Parental care in marine species
Some species, such as clowns, gobies and pomacentridae, spawn in certain places. These fish lay eggs on the substrate or on the reef, attaching it to rocks or hiding in caves and sinks. They produce far fewer eggs than fish that scatter, but provide a higher percentage of survival, guarding the eggs until the larvae. Thereafter, the partially formed fry emerge to the surface, where they feed and grow until they return to the reef. Other species, including largemouth, collect the eggs by mouth and carrying her that way. These fish often spawn less than 50 eggs, as
more simply does not fit in the mouth. Seahorses and pipes are caviar to yourself.
The female lays eggs in the abdominal pouch of the male, where fertilization occurs. The fry hatch in the bag, leaving it free-floating individuals. Individual marine species practice internal fertilization and give birth to live fry.
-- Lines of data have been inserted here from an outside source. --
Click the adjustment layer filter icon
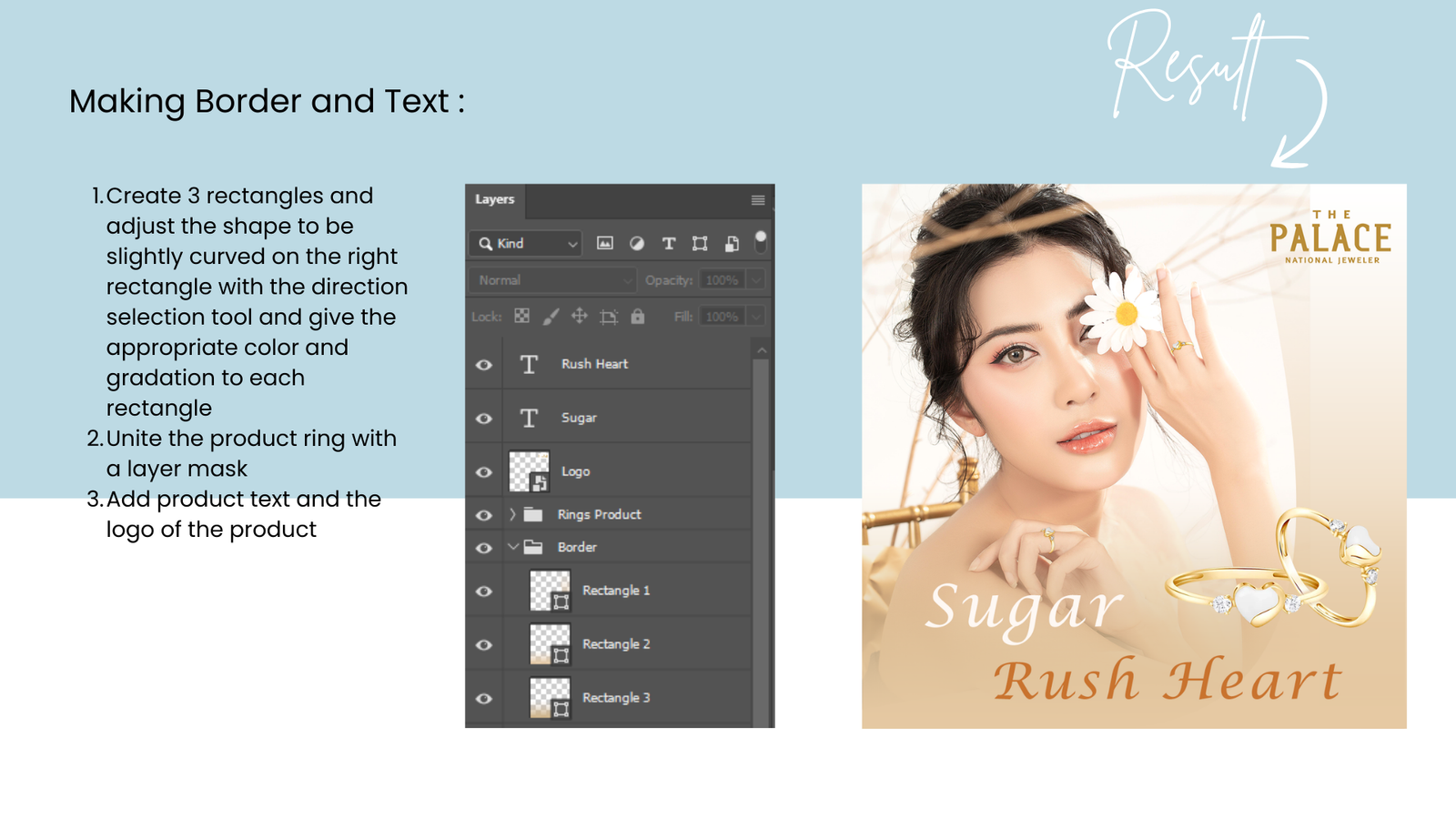This screenshot has height=819, width=1456. click(637, 243)
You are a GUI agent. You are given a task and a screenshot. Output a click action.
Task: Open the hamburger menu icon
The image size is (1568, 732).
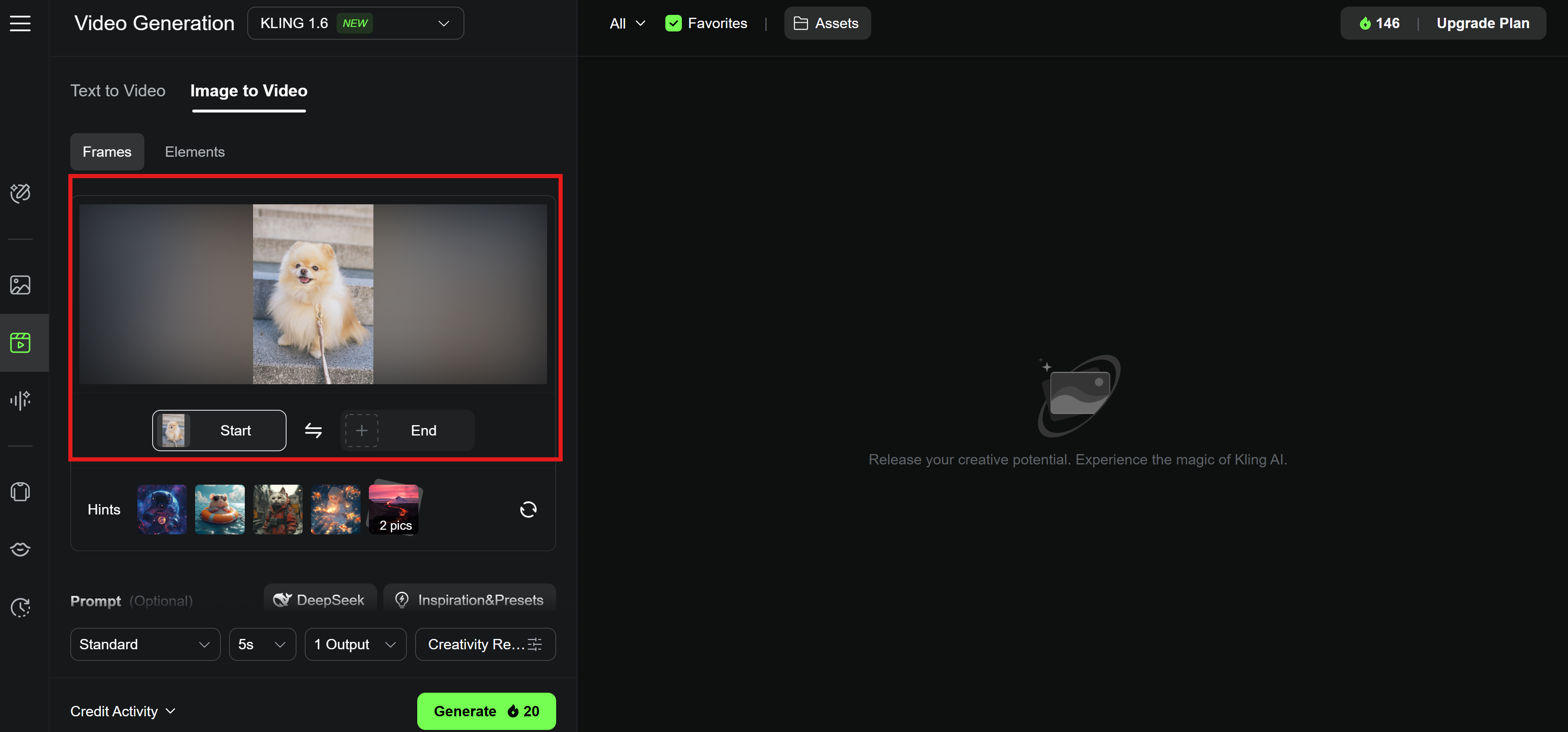click(20, 24)
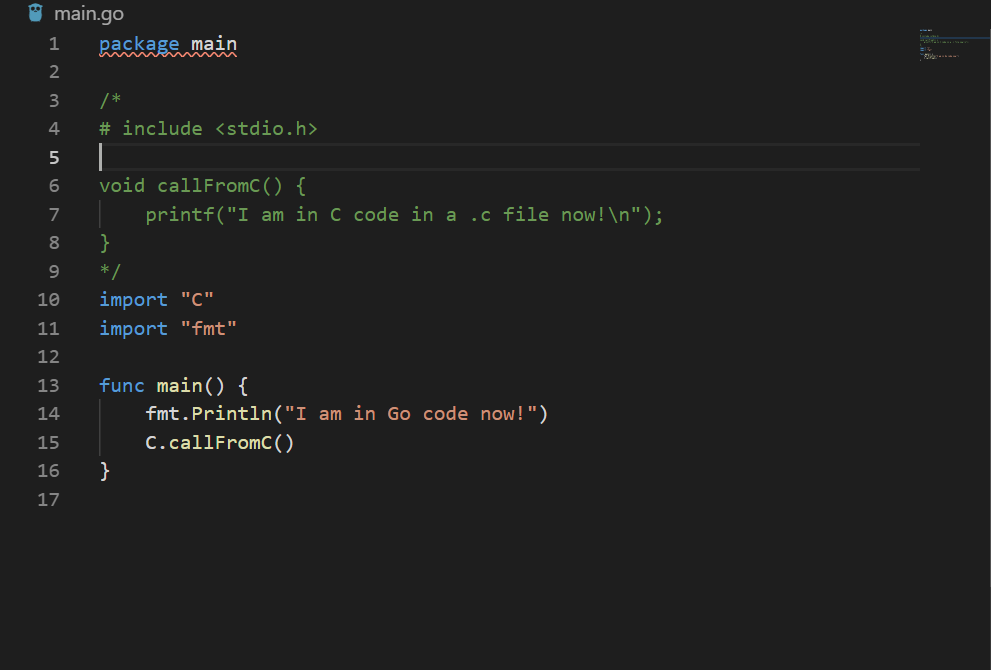Click the text cursor position on line 5
Viewport: 991px width, 670px height.
pos(100,157)
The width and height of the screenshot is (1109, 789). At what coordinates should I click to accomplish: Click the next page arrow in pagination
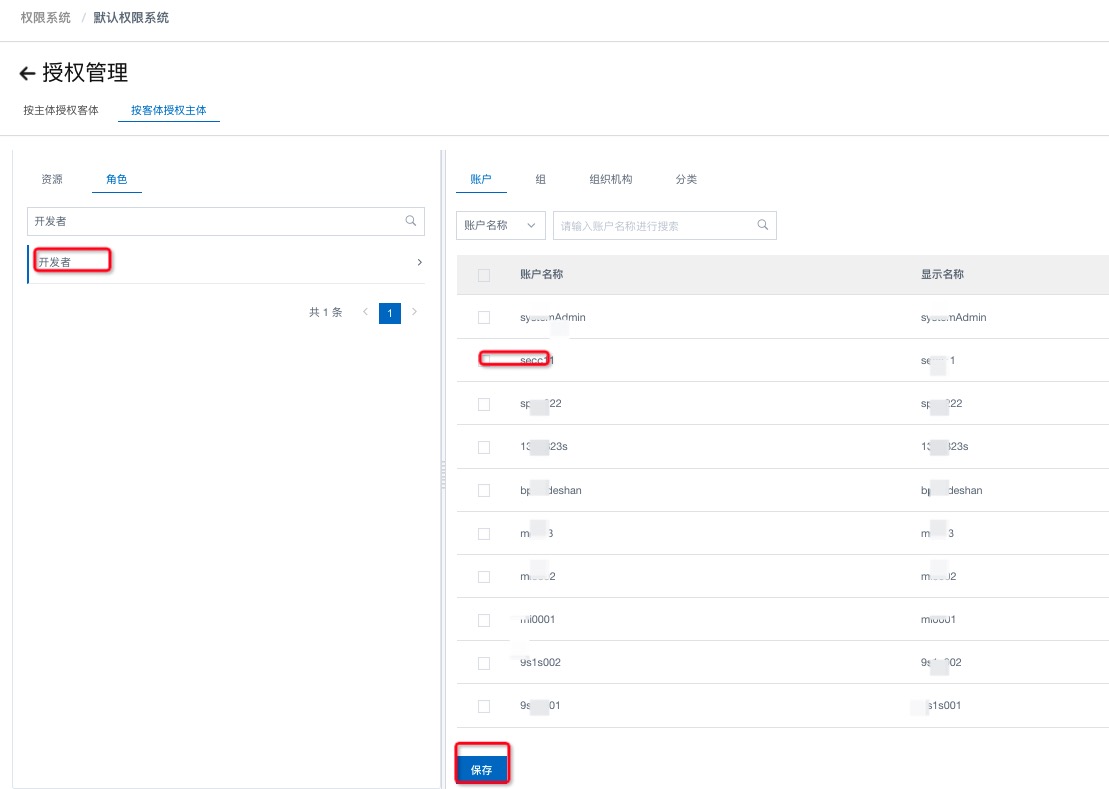pos(415,312)
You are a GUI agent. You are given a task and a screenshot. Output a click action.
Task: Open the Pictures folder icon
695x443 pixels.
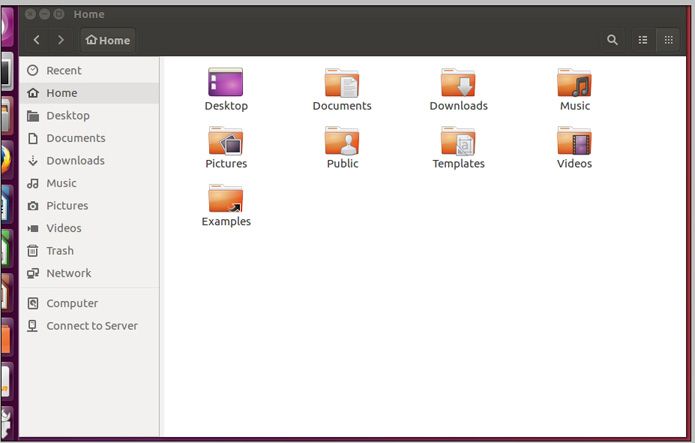tap(225, 141)
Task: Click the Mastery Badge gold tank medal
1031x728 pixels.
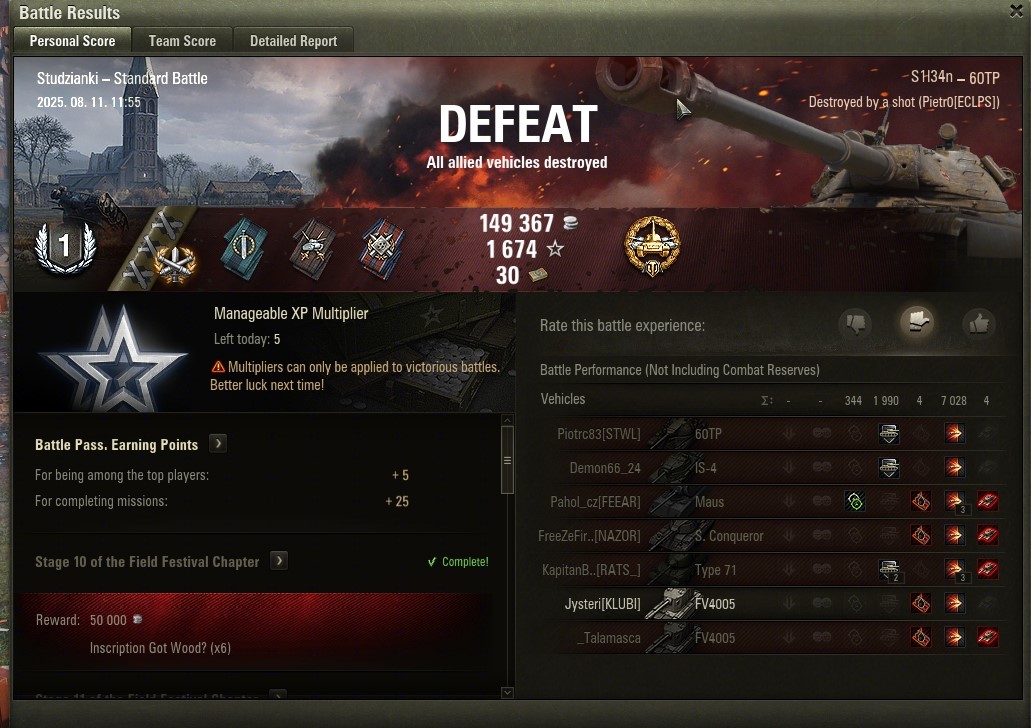Action: point(652,246)
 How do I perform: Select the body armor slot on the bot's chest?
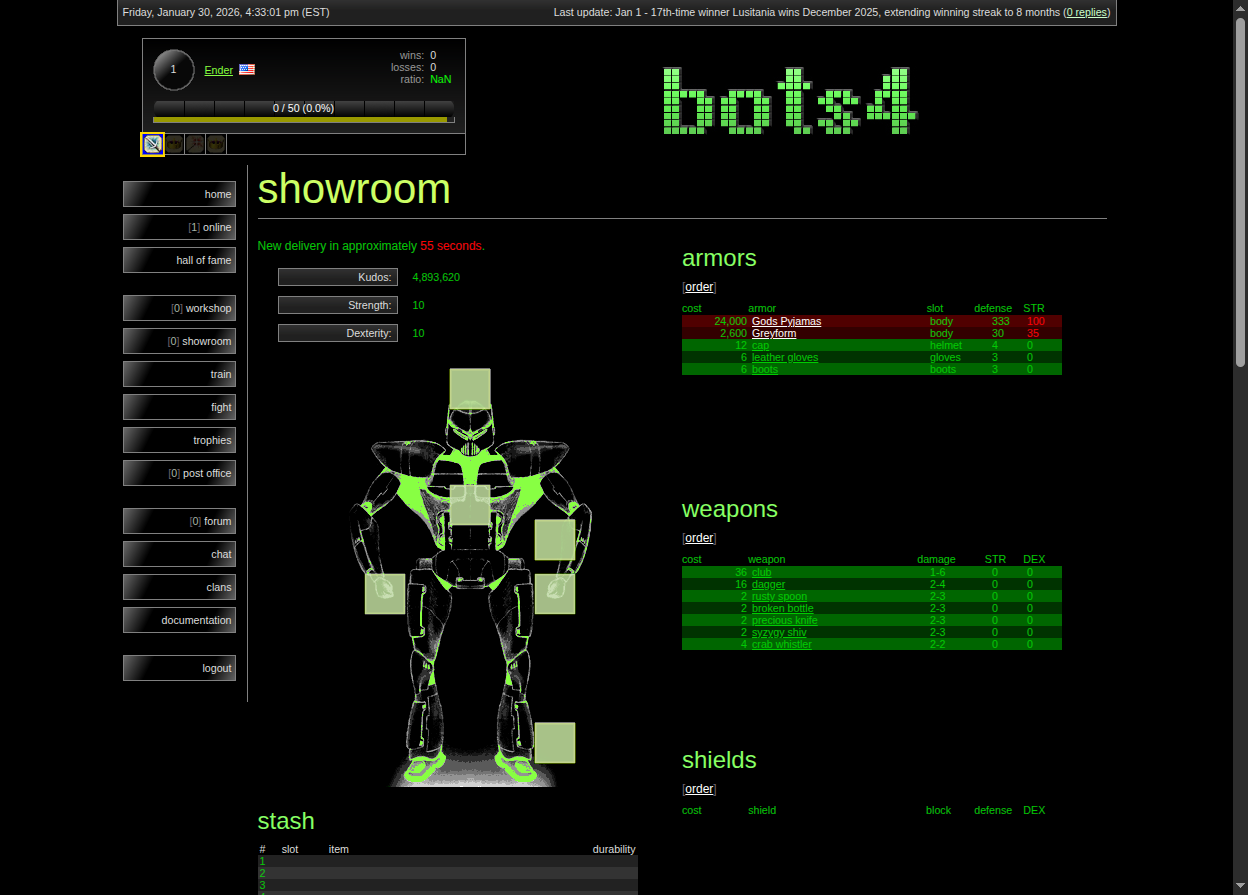tap(470, 505)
If two clowns will successfully mate, they will breed throughout the year. Moreover, well-fed individuals can spawn once a month or every six weeks. It is not surprising that captive bred clowns are breeding in the aquarium rather than wild individuals.
Clowns choose the spawning site at the base of the anemone host so that in case of danger to be able to hide in the tentacles. After cleaning the place, the female lays eggs. The male releases sperm over the eggs to fertilize.
An adhesive that attaches the eggs to the spawning area. The male has the primary responsibility for the safety of eggs, attacking potential predators. He fans the eggs with its fins, increasing the flow of water to provide oxygen.
In the incubation period the colour of the eggs changes from orange to dark brown. The eggs are 1 mm in diameter is more than most marine fish, and much more than species that scatter eggs. The fry hatch after 7-10 days, usually at night.